La procession des témoins amenés par le brigadier de gendarmerie recommença à défiler devant le juge d’instruction.
Mais aucun fait nouveau ne se révélait. Il fallait que la veuve Lerouge eût été de son vivant une personne singulièrement discrète pour que de toutes ses paroles – et elle en prononçait beaucoup en un jour – rien de significatif ne fût resté dans l’oreille des commères d’alentour.
Seulement, tous les gens interrogés s’obstinaient à faire part au juge de leurs convictions et de leurs conjectures personnelles. L’opinion publique se déclarait pour Gévrol. Il n’y avait qu’une voix pour accuser l’homme à la blouse grise, le grand brun. Celui-là sûrement était le coupable. On se souvenait de son air féroce, qui avait effrayé tout le pays. Beaucoup, frappés de sa mise suspecte, l’avaient sagement évité. Il avait un soir menacé une femme, et un autre jour battu un enfant. On ne pouvait désigner ni l’enfant ni la femme, mais n’importe, ces actes de brutalité étaient de notoriété publique.
M. Daburon désespérait de faire jaillir la moindre lumière, lorsqu’on lui amena une épicière de Bougival, chez qui se fournissait la victime, et un enfant de treize ans qui savaient, assurait-on, des choses positives.
L’épicière comparut la première. Elle avait entendu la veuve Lerouge parler d’un fils à elle, encore vivant.
– En êtes-vous bien sûre? insista le juge.
– Comme de mon existence, répondit l’épicière, même que, ce soir-là, c’était un soir, elle était, sauf votre respect, un peu ivre. Elle est restée dans ma boutique plus d’une heure.
– Et elle disait?
– Il me semble la voir encore, continua la marchande; elle était accotée sur le comptoir près des balances; elle plaisantait avec un pêcheur de Marly, le père Husson, qui peut vous le répéter, et elle l’appelait marin d’eau douce. «Mon mari à moi, disait-elle, était marin, lui, mais pour de bon, et la preuve, c’est qu’il restait des années en voyage, et toujours il me rapportait des noix de coco. J’ai un garçon qui est marin, comme défunt son père, sur un vaisseau de l’État.»

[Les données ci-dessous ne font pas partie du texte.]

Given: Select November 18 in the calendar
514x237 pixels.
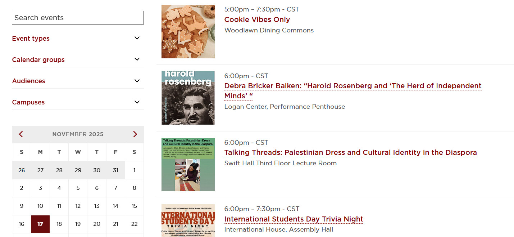Looking at the screenshot, I should (59, 224).
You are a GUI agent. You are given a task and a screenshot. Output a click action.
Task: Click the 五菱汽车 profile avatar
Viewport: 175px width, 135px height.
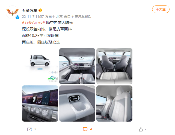[13, 12]
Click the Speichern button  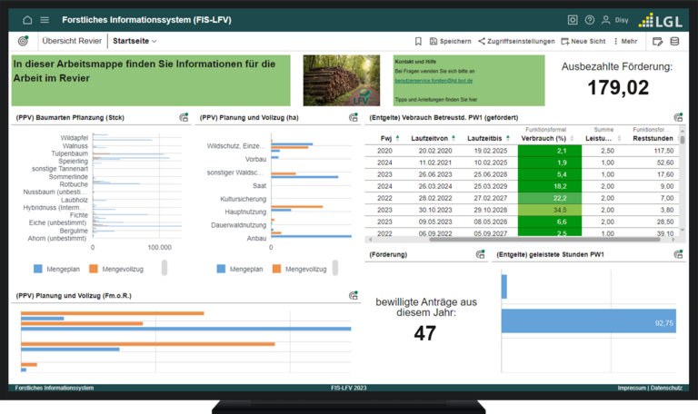coord(450,41)

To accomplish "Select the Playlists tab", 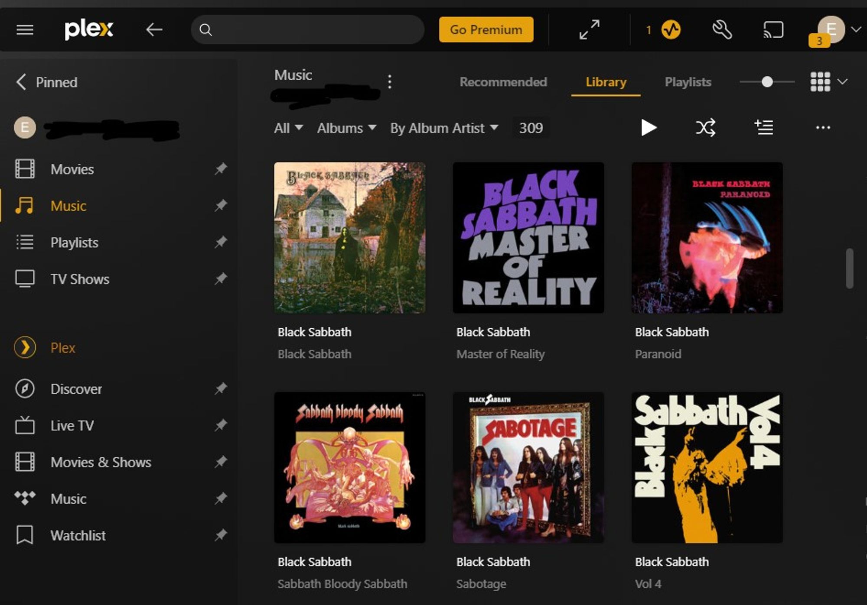I will click(688, 81).
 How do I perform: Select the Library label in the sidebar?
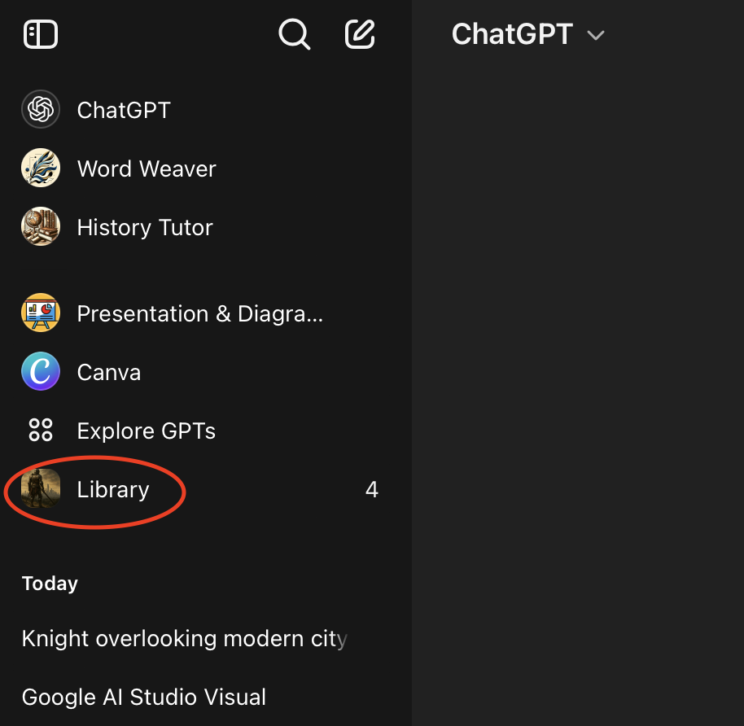[113, 489]
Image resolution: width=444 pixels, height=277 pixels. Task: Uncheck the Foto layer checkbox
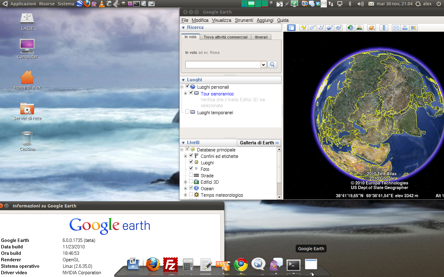pyautogui.click(x=191, y=169)

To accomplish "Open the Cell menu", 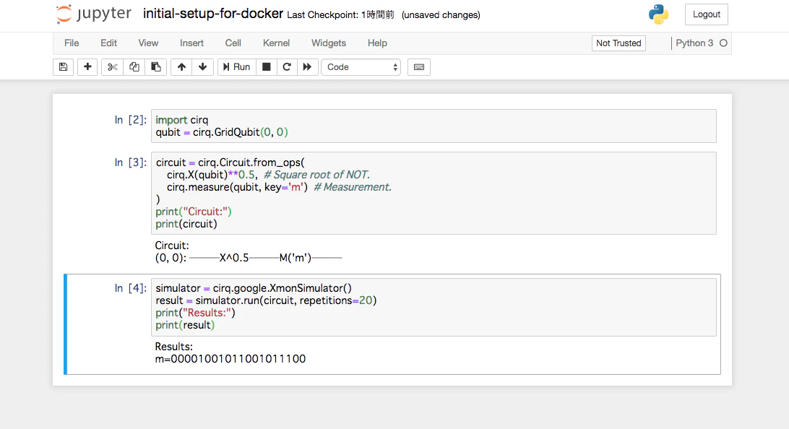I will pos(233,43).

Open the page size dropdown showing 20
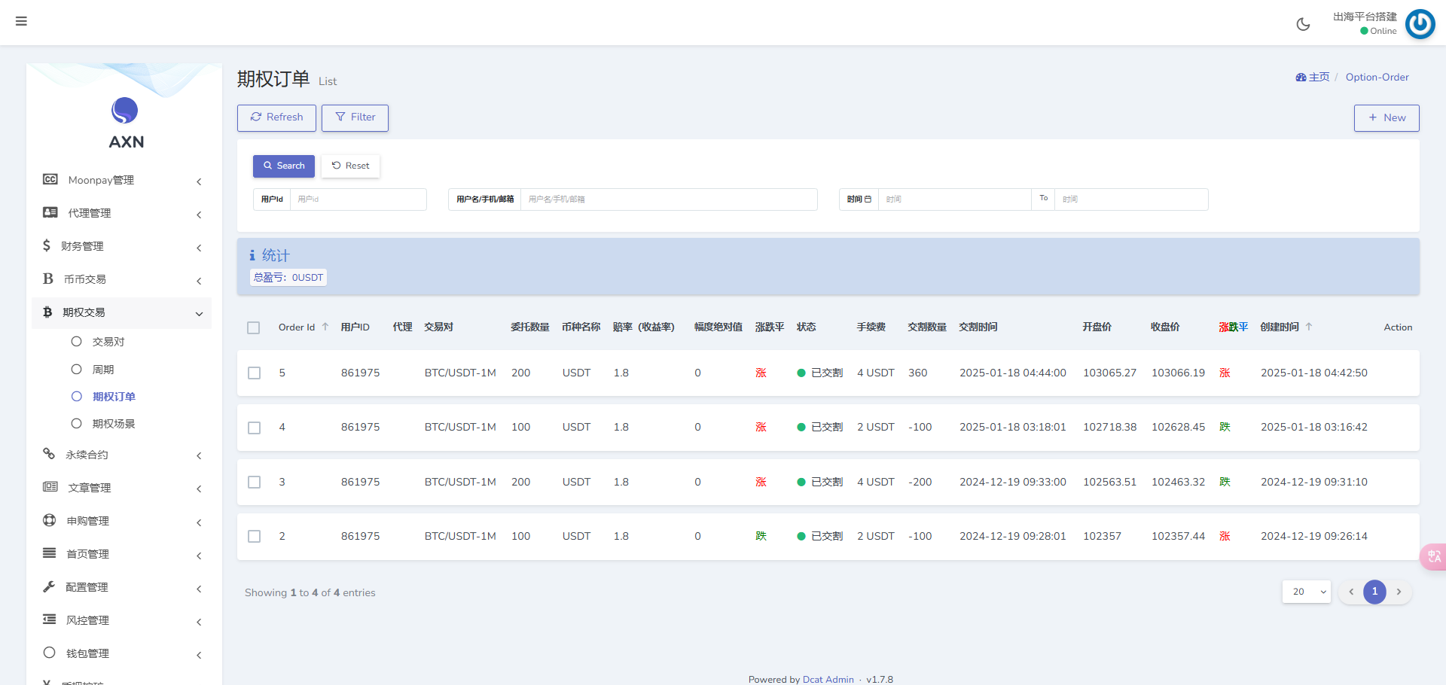(1307, 592)

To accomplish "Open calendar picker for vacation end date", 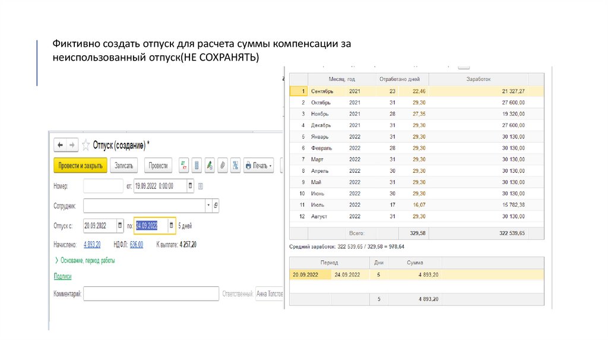I will tap(172, 226).
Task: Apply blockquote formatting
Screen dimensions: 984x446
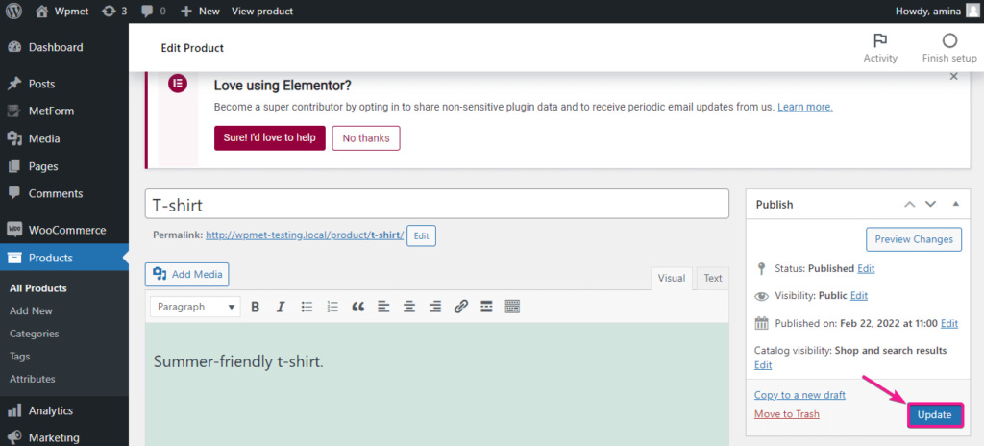Action: coord(358,307)
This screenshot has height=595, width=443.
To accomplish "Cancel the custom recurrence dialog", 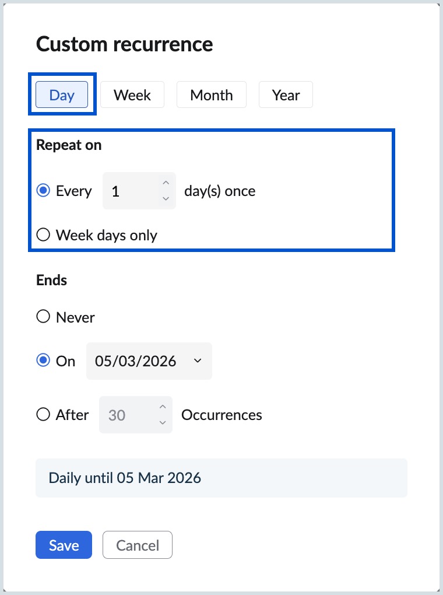I will pos(137,545).
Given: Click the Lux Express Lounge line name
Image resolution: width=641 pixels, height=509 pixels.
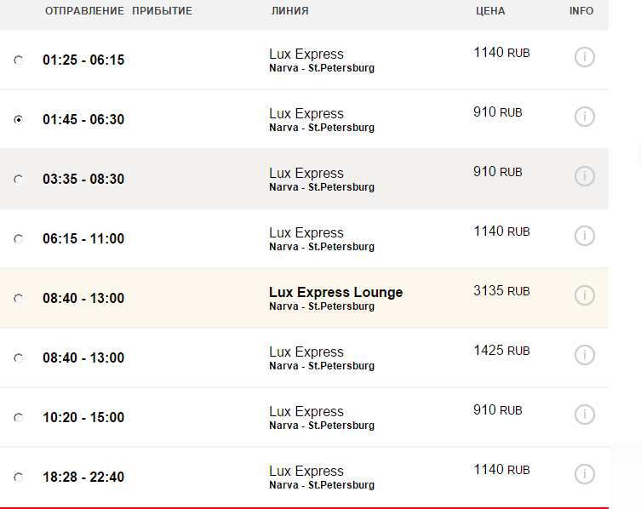Looking at the screenshot, I should click(x=335, y=292).
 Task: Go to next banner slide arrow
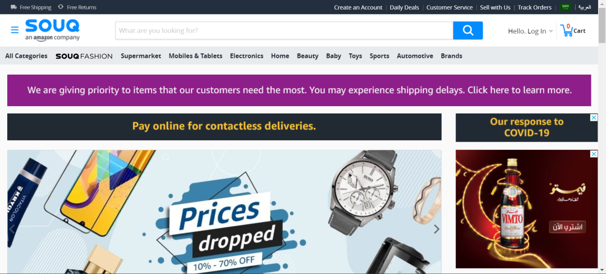coord(437,229)
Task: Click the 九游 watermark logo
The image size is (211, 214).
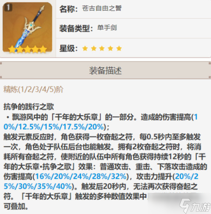Action: pos(195,206)
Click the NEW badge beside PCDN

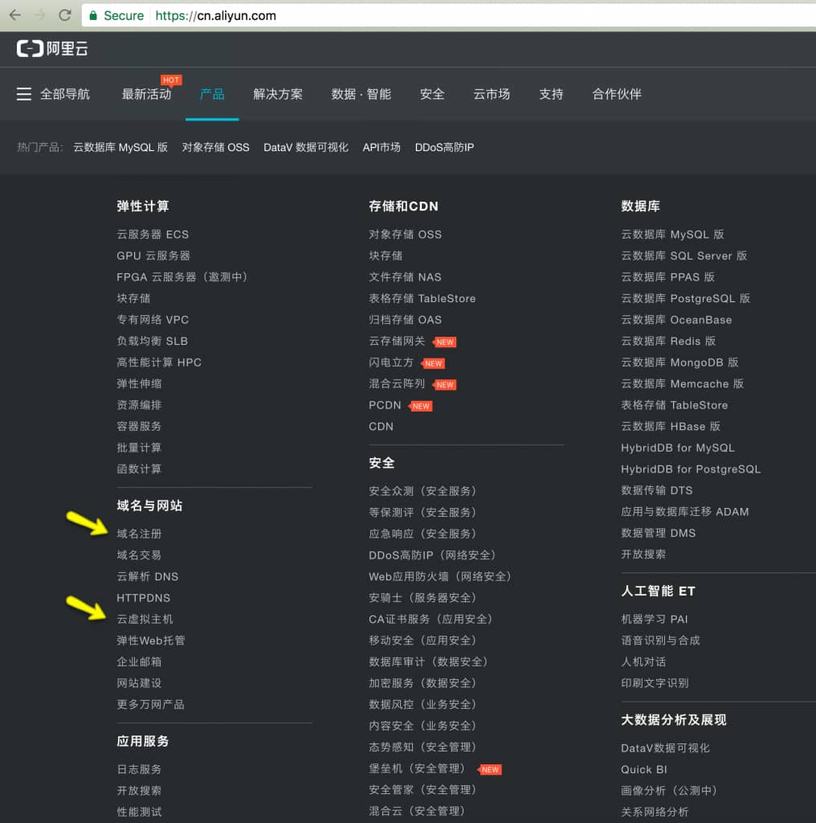pyautogui.click(x=422, y=406)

– Avait-elle prononcé le nom de son fils?
– Pas cette fois-là, mais une autre, qu’elle était, si j’ose dire, très saoule. Elle nous a conté que son garçon s’appelait Jacques et qu’elle ne l’avait pas vu depuis très longtemps.
– Disait-elle du mal de son mari?
– Jamais. Seulement elle disait que le défunt était jaloux et brutal, bon homme au fond, et qu’il lui faisait une vie pitoyable. Il avait la tête faible et se forgeait des idées pour un rien. Enfin il était bête par trop d’honnêteté.
– Son fils était-il venu la voir depuis qu’elle habitait La Jonchère?
– Elle ne m’en a pas parlé.
– Dépensait-elle beaucoup chez vous?
– C’est selon. Elle nous prenait pour une soixantaine de francs par mois, quelquefois plus, parce qu’elle voulait du cognac vieux. Elle payait comptant.